Der irische Linksaußen vom FC Chelsea ist auf europäischer Ebene der kommende Flügelstürmer

Wolfram Eilenberger

Duff macht Druck. Unermüdlich läuft er seine Schleifen. Explosiv tritt er an, bricht wieder ab, schon zeigt er sich am anderen Flügel, wird angespielt, stürmt direkt auf den Außenverteidiger zu, fintiert, erwägt eine Wendung nach Innen, ändert erneut das Spielbein, legt den Ball in den engen, kaum einen Meter breiten Korridor zwischen Gegner und Seitenaus, stößt bis zur Grundlinie durch, um dort den Kopf ein entscheidendes letztes Mal zu heben und den Ball punktgenau ins Zentrum zu flanken. Behaupte noch einer, es gäbe keine Linksaußen mehr.

Von all den sagenhaft kostspieligen Zugängen, mit denen Chelsea London diese Saison den Markt beflügelte, war der 24-jährige Ire die beste Investition. Denn was auch immer Herrn Abramowitsch, seinem zweifelhaften Vermögen und den neuen „Chelskis“ aus London widerfahren mag, Damian Duffs (Foto: AFP) Wert wird weiter steigen. Er ist - auf europäischer Ebene - der kommende Flügelstürmer.

Duff übernimmt diese Rolle von dem Niederländer Marc Overmars und dem Waliser Ryan Giggs.
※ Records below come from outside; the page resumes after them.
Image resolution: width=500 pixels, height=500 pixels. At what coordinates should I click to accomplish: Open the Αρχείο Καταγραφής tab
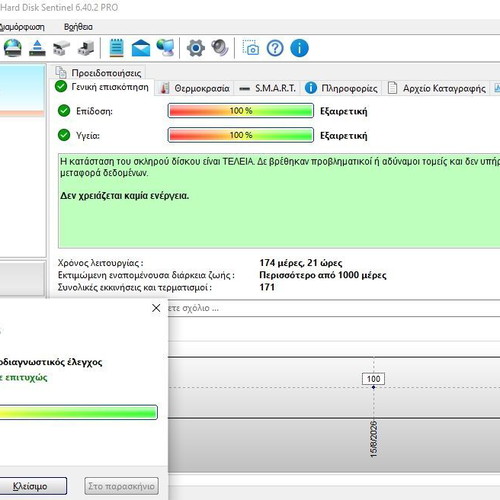tap(437, 88)
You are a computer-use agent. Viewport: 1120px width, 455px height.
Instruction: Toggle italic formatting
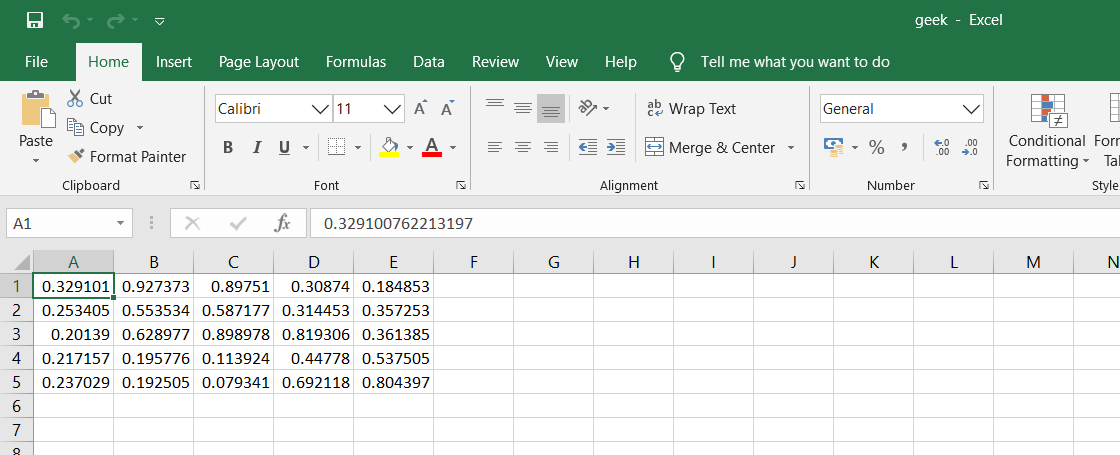pyautogui.click(x=256, y=148)
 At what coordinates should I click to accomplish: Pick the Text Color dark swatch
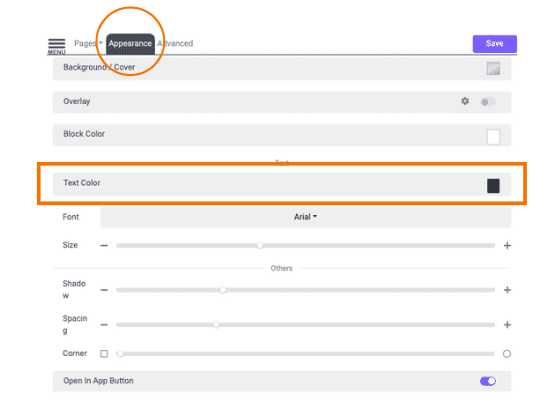point(493,186)

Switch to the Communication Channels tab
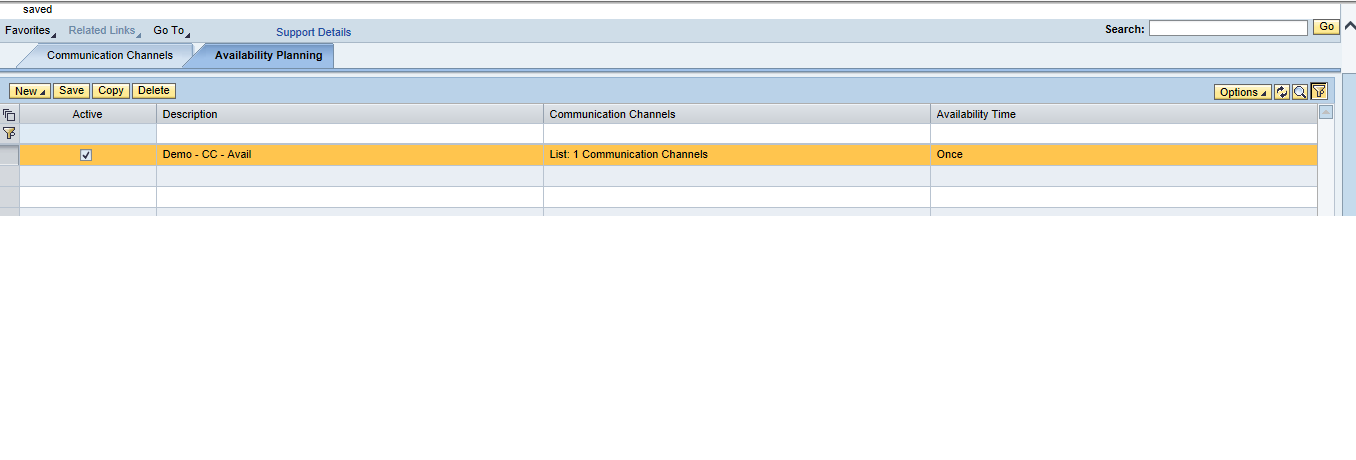(x=109, y=56)
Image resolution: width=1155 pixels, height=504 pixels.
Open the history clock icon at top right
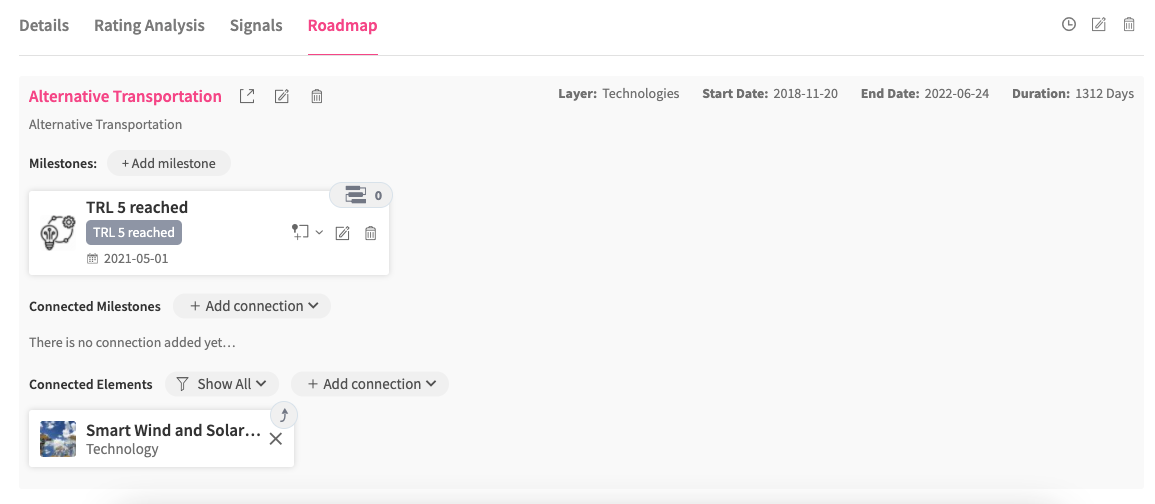pyautogui.click(x=1069, y=25)
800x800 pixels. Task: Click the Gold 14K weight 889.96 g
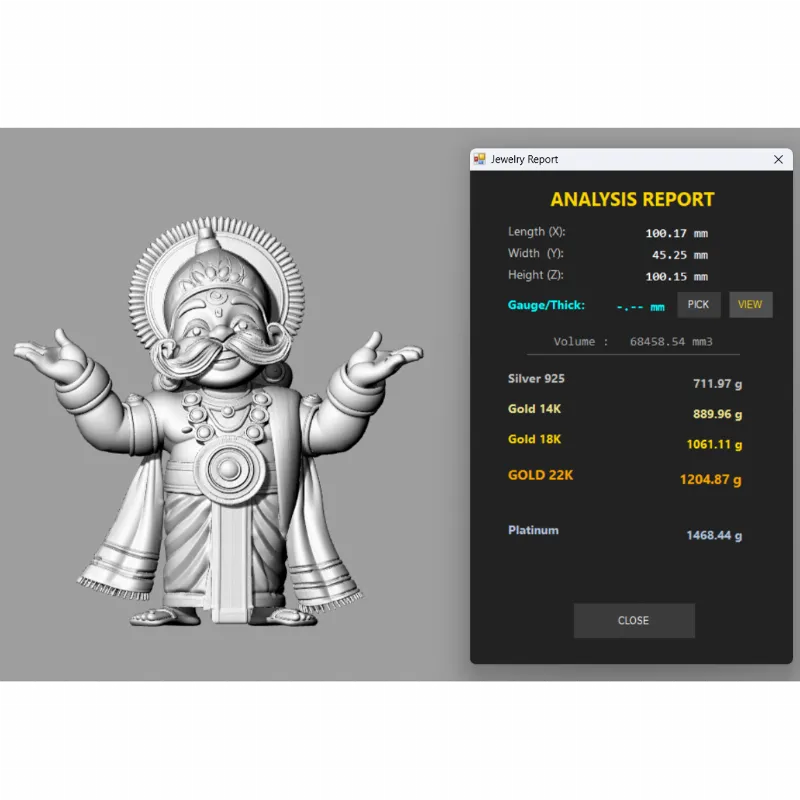click(717, 414)
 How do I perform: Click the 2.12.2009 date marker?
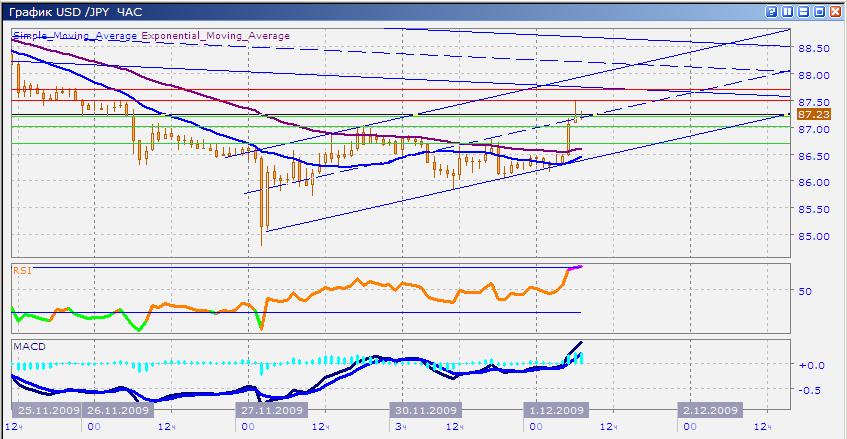708,410
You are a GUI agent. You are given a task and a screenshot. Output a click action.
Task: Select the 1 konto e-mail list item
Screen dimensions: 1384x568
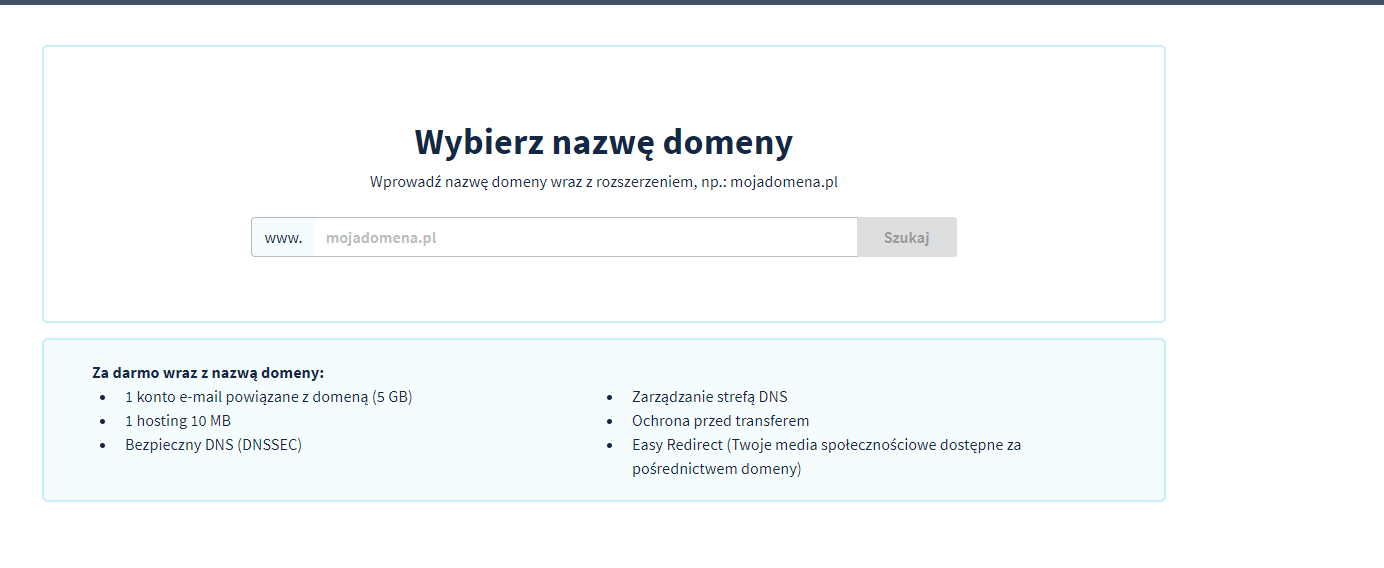click(268, 396)
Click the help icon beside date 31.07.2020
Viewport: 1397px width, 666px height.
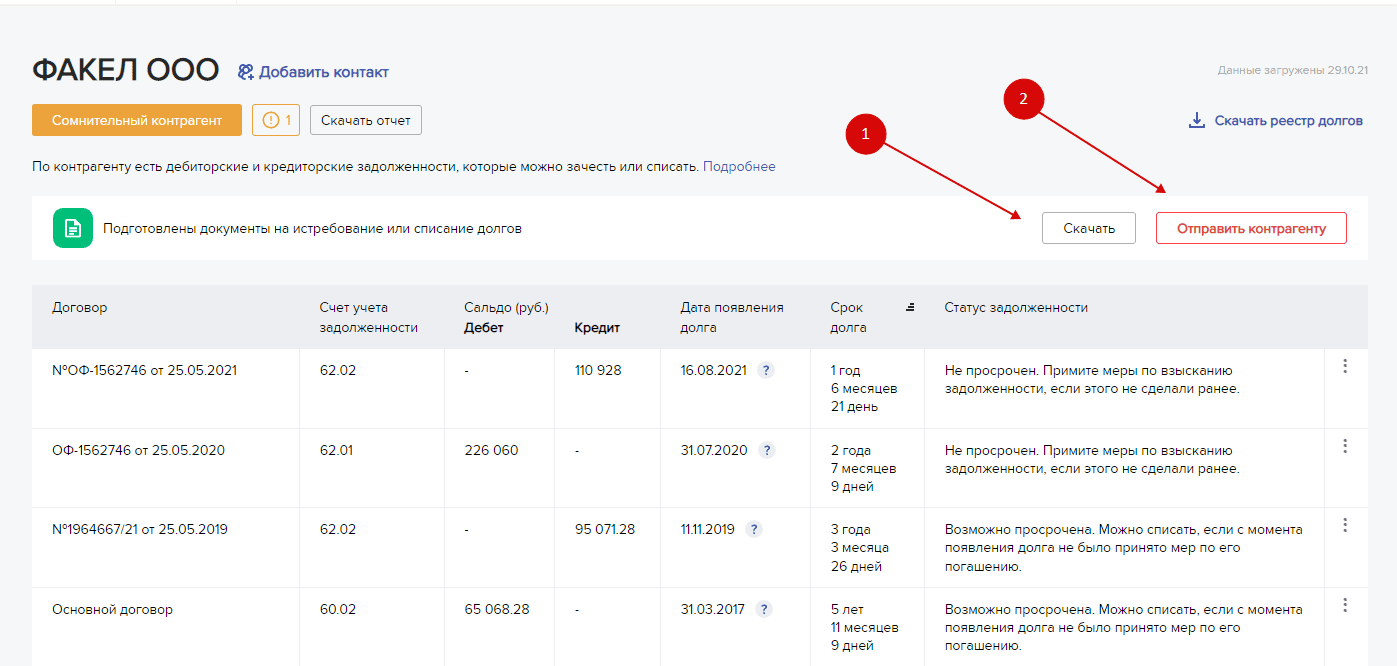point(767,450)
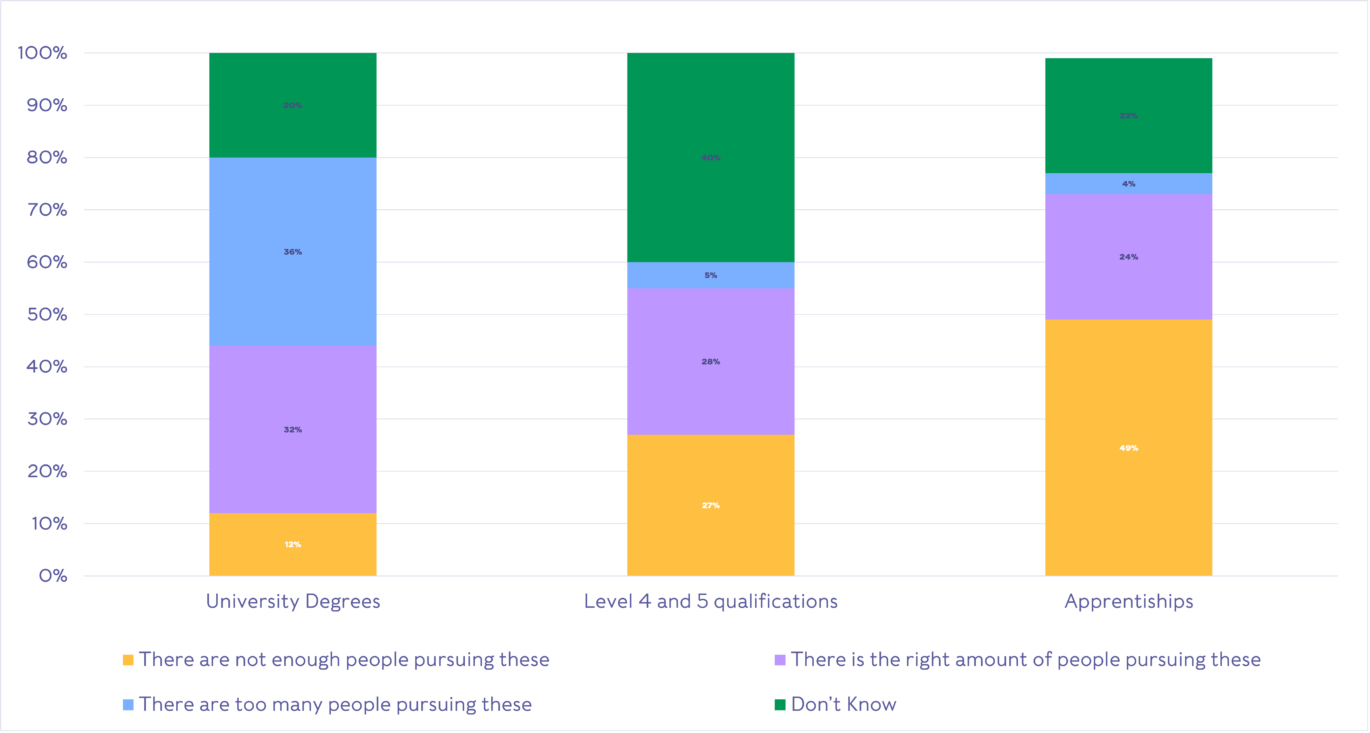Click the 'There are too many people pursuing these' legend text

335,705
Während Overmars Reserven nie länger als 45 Minuten währten und der gute Giggs in Manchester zunehmend verloren wirkt, konnte Duff seine Qualitäten in den vergangenen Lehrjahren kontinuierlich verfeinern.

Von gedrungener Gestalt und mit jenen Sommersprossen eines Rothaarigen, die in einem Fußballergesicht seit jeher für unbändigen Einsatzwillen stehen, vereinigt Duff den Mut zum riskanten Tempodribbling mit hohem taktischen Talent. Duff denkt, sobald er rennt. Das Leichtathletenlob des „Raketenantritts“ paart sich bei ihm deshalb nicht mit dem verheerenden Zusatz, „für Gegenspieler und Ball gleichermaßen zu schnell zu sein“. Vielmehr befindet sich Duffs Technik auf der Höhe seines Tempos. Das macht ihn zur Ausnahmeerscheinung.

Und wo andere Jungstars nicht nur ihre Millionen, sondern auch ihre Manieren in Londons Nachtleben verlieren, ist Damian Duff ein erdnaher Charakter eigen. Das horrende Monatsgehalt geht direkt auf das Konto seiner Mutter, in gut proletarischer Tradition trägt er ganztägig Trainingsanzug und nach seiner Lieblingsbeschäftigung befragt, gibt er maulfaul an: Schlafen.

Nach dem engen 1:1-Hinspielergebnis im Champions-League-Derby gegen Arsenal London wird der FC Chelsea am heutigen Dienstag (ab 20.15 Uhr live auf Sat 1) einen ausgeschlafen aufspielenden Duff auch dringend benötigen. Wer wollte schließlich bezweifeln, dass Arsenals Göttersturm um Thierry Henry vor heimischer Kulisse den einen oder anderen Treffer landet? Womit als eigentliche, matchentscheidende Frage verbleibt, ob Damian Duff mit seinem flinken linken Fuß Gleiches gelingt.

Jeden Dienstag, wenn die Champions League läuft, stellen wir Ihnen an dieser Stelle die bemerkenswertesten Fußballer der Welt vor – und ihre Geheimnisse.